- **CONJUNTO DE TAREAS**
[1] Según el extracto, ¿qué hacía que los hombres se rindieran ante la mujer? Responde en una a tres oraciones.
[2] Indica si cada afirmación coincide con el extracto y cita las palabras que lo deciden: (a) a finales del siglo XIX los mayores se reunían en la plaza Juárez de Apaseo para contar historias; (b) Alejandro de Humboldt era un viajero y científico francés; (c) en 1820 la mujer le tomó cariño a Agustín de Iturbide.
[3] Extrae del extracto, sin cambiar nada, el tramo que va desde "Amores en Apaseo." hasta "llegaba a su fin.".

- **EXTRACTO DE LA PÁGINA**
——————————

Amores en Apaseo. La Güera Rodríguez

Aires libertarios - Vida Cotidiana

A finales del siglo XIX, los mayores se reunían para contar historias en la plaza Juárez de Apaseo, Guanajuato. Por encima de todas las anécdotas, la gente del pueblo disfrutaba una en particular, la que refería la presencia de una hermosa mujer que logró cautivar a propios y extraños cuando la guerra de Independencia llegaba a su fin.

Era una mujer cautivadora que sembraba a su paso un aroma de lujuria. Su mirada rendía a los hombres y su cuerpo era la pasión encarnada. Sabía sacarle provecho a sus atributos físicos, a los cuales ningún caballero podía negarse. Se decía que había enseñado el arte del amor a Simón Bolívar cuando apenas era un mozo, que mostró detalladamente la geografía de su cuerpo al viajero y científico alemán Alejandro de Humboldt y que en 1820 le tomó cariño a un ambicioso caudillo en otro momento perseguidor de insurgentes: Agustín de Iturbide.

——————————

(Registros de datos)
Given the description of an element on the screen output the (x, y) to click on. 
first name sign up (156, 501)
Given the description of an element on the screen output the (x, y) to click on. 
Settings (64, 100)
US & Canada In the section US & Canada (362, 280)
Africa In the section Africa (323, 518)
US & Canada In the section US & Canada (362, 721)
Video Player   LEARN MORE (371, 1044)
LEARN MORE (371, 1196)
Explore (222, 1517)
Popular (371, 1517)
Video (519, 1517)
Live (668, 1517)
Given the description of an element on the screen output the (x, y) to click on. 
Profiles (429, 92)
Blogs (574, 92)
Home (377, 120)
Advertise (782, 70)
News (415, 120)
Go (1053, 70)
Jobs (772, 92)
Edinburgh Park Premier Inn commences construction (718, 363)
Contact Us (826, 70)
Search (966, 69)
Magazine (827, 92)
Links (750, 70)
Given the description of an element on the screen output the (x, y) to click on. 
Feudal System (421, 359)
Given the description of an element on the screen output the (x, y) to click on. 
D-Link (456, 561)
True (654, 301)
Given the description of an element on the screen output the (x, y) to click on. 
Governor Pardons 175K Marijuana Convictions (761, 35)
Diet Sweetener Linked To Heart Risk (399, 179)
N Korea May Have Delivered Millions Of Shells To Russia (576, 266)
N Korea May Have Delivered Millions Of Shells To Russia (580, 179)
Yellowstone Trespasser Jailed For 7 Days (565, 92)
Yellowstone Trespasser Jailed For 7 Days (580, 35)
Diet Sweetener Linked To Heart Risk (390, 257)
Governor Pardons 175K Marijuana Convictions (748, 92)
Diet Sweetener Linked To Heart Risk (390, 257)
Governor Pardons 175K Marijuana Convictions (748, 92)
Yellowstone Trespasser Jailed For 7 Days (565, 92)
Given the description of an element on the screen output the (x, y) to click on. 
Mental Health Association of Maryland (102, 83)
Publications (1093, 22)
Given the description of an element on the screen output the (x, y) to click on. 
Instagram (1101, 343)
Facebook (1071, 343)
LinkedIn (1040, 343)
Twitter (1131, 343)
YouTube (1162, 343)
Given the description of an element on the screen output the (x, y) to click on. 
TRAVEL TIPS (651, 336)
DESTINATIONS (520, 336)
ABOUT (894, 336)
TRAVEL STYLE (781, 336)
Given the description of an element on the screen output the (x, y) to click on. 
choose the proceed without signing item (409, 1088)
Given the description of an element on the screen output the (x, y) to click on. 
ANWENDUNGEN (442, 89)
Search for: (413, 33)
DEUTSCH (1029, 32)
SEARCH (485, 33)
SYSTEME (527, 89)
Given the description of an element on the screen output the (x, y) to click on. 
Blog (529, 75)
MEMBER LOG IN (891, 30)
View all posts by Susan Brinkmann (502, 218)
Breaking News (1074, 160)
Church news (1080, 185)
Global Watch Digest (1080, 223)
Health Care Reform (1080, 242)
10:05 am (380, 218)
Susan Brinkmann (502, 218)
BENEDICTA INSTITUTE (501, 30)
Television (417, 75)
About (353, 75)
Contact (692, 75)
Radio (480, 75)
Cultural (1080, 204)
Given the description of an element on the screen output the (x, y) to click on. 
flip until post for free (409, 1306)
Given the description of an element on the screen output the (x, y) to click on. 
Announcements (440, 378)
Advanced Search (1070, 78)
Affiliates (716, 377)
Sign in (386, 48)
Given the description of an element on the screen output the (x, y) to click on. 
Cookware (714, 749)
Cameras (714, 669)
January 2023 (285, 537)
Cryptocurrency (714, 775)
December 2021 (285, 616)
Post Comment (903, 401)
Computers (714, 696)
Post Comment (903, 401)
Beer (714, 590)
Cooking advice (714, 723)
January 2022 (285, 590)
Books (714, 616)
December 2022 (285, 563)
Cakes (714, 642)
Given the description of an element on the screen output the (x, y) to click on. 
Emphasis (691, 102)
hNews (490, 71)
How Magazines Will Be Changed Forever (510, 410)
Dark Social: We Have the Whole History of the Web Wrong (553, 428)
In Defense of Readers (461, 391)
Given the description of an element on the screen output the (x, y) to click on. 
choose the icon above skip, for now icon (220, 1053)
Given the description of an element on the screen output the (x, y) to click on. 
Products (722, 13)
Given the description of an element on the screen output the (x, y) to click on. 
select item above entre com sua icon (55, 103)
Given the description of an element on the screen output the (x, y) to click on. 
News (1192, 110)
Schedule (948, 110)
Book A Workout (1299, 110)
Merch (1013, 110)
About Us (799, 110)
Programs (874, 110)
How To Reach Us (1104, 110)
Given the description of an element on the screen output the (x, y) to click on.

——————————

- **RESPUESTAS POR TAREA**
[1] Su mirada rendía a los hombres y su cuerpo era la pasión encarnada. Además, sabía sacar provecho de sus atributos físicos, a los cuales ningún caballero podía negarse.

[2]
(a) Sí: "A finales del siglo XIX, los mayores se reunían para contar historias en la plaza Juárez de Apaseo, Guanajuato."
(b) No: "al viajero y científico alemán Alejandro de Humboldt".
(c) Sí: "en 1820 le tomó cariño a un ambicioso caudillo en otro momento perseguidor de insurgentes: Agustín de Iturbide".

[3]
Amores en Apaseo. La Güera Rodríguez

Aires libertarios - Vida Cotidiana

A finales del siglo XIX, los mayores se reunían para contar historias en la plaza Juárez de Apaseo, Guanajuato. Por encima de todas las anécdotas, la gente del pueblo disfrutaba una en particular, la que refería la presencia de una hermosa mujer que logró cautivar a propios y extraños cuando la guerra de Independencia llegaba a su fin.